The following comes from a June 27 Catholic News Agency article by Matt Hadro and Adelaide Mena:

Friday’s Supreme Court ruling against the traditional understanding of marriage may pose huge obstacles to the free exercise of religion and conscience across the US, the nation’s bishops have said in response to the decision.

Though it is also unclear how the ruling will specifically affect Catholic individuals, families, businesses, and ministries, it is clearly far-reaching, Archbishop William Lori of Baltimore, chair of the U.S. bishops conference’s Ad Hoc Committee on Religious Liberty, told EWTN News Nightly June 26. It will affect a myriad of marriage laws and regulations at the state and local levels.

“Today’s ruling does not just affect one law, but in fact hundreds if not thousands of federal, state, and local laws and regulations that implicate marriage, spouses, and so forth,” he said. People of faith who believe in the traditional understanding of marriage “ may very well see a difficult road ahead.”

Anthony Picarello, general counsel for the U.S. bishops conference, addressed some specific areas where controversies might arise, such as tax exemptions, employee benefits, employment, and school accreditation.

“We’ve seen already many of these disputes emerge in states that have already recognized same-sex marriage. We’ve seen them in states that have aggressive sexual orientation, gender identity, and anti-discrimination laws,” he commented.

There will likely be social consequences for supporters of the traditional understanding of marriage, Picarello added.

The Supreme Court’s decision “makes a nod in the direction of religious liberty but not enough of one,” Archbishop Lori said.

While it grants the right of religions to teach and advocate about marriage, the majority opinion says nothing of the free exercise of religion that is central to the First Amendment – and this is extremely problematic, the archbishop explained.

The free exercise of religion means the ability for people to live their religious beliefs while “interacting with the broader society,” Archbishop Lori continued. For the majority of the court to omit this in its discussion of religious freedom could “give rise to a lot of legal controversies,” he warned.


“As believers, we should be prepared, whatever the cost is, to bear witness to our faith. To do it lovingly, but also to do it truthfully and to do it persistently.”

Catholics should take heart that this is not the first time they have faced the prospect of persecution in the U.S., Archbishop Broglio added.

“This wouldn’t be the first time that we’ve experienced ostracism for our beliefs. All you have to do is go back to the 19th century with the Know Nothings and the reactions there,” he said.

“So we survived that. We’ll survive this.”

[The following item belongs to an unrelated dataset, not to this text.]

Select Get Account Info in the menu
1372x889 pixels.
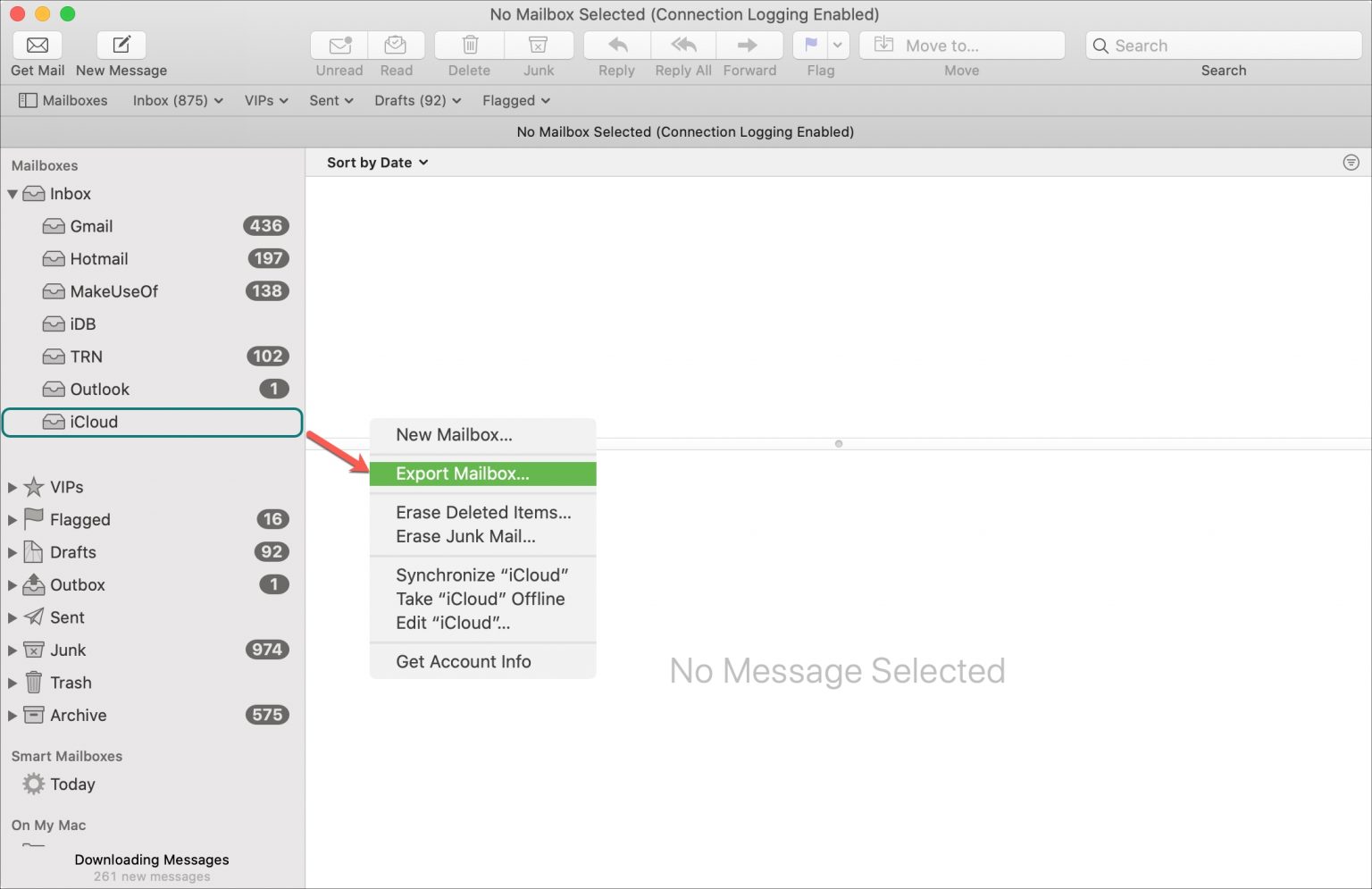click(464, 661)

[Editor’s note] The full statement of Archbishop Joseph E. Kurtz of Louisville, Kentucky, president of the United States Conference of Catholic Bishops (USCCB news release) follows:


Regardless of what a narrow majority of the Supreme Court may declare at this moment in history, the nature of the human person and marriage remains unchanged and unchangeable. Just as Roe v. Wade did not settle the question of abortion over forty years ago, Obergefell v. Hodges does not settle the question of marriage today. Neither decision is rooted in the truth, and as a result, both will eventually fail. Today the Court is wrong again. It is profoundly immoral and unjust for the government to declare that two people of the same sex can constitute a marriage.

The unique meaning of marriage as the union of one man and one woman is inscribed in our bodies as male and female. The protection of this meaning is a critical dimension of the “integral ecology” that Pope Francis has called us to promote. Mandating marriage redefinition across the country is a tragic error that harms the common good and most vulnerable among us, especially children. The law has a duty to support every child’s basic right to be raised, where possible, by his or her married mother and father in a stable home.

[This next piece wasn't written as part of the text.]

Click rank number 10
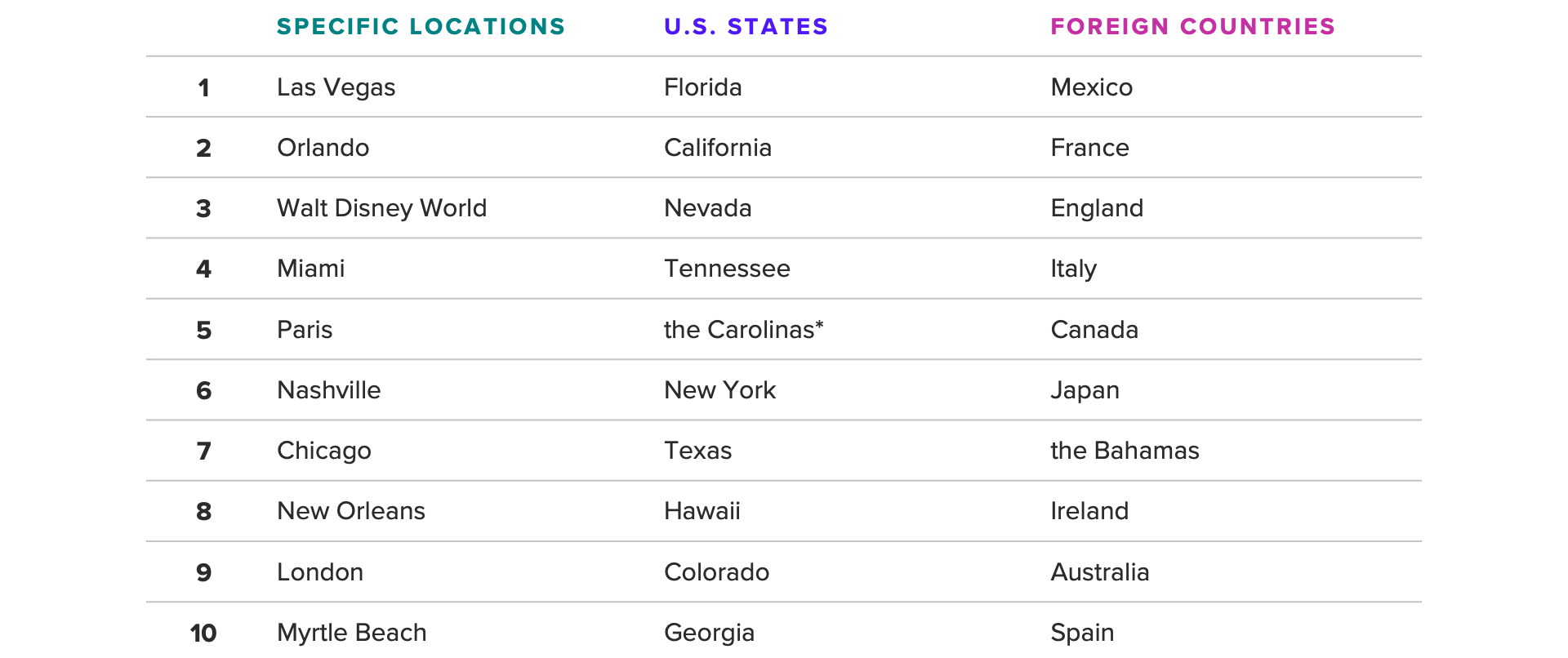The width and height of the screenshot is (1568, 658). [203, 633]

Jesus Christ, with great love, taught unambiguously that from the beginning marriage is the lifelong union of one man and one woman. As Catholic bishops, we follow our Lord and will continue to teach and to act according to this truth.

I encourage Catholics to move forward with faith, hope, and love: faith in the unchanging truth about marriage, rooted in the immutable nature of the human person and confirmed by divine revelation; hope that these truths will once again prevail in our society, not only by their logic, but by their great beauty and manifest service to the common good; and love for all our neighbors, even those who hate us or would punish us for our faith and moral convictions.

Lastly, I call upon all people of good will to join us in proclaiming the goodness, truth, and beauty of marriage as rightly understood for millennia, and I ask all in positions of power and authority to respect the God-given freedom to seek, live by, and bear witness to the truth.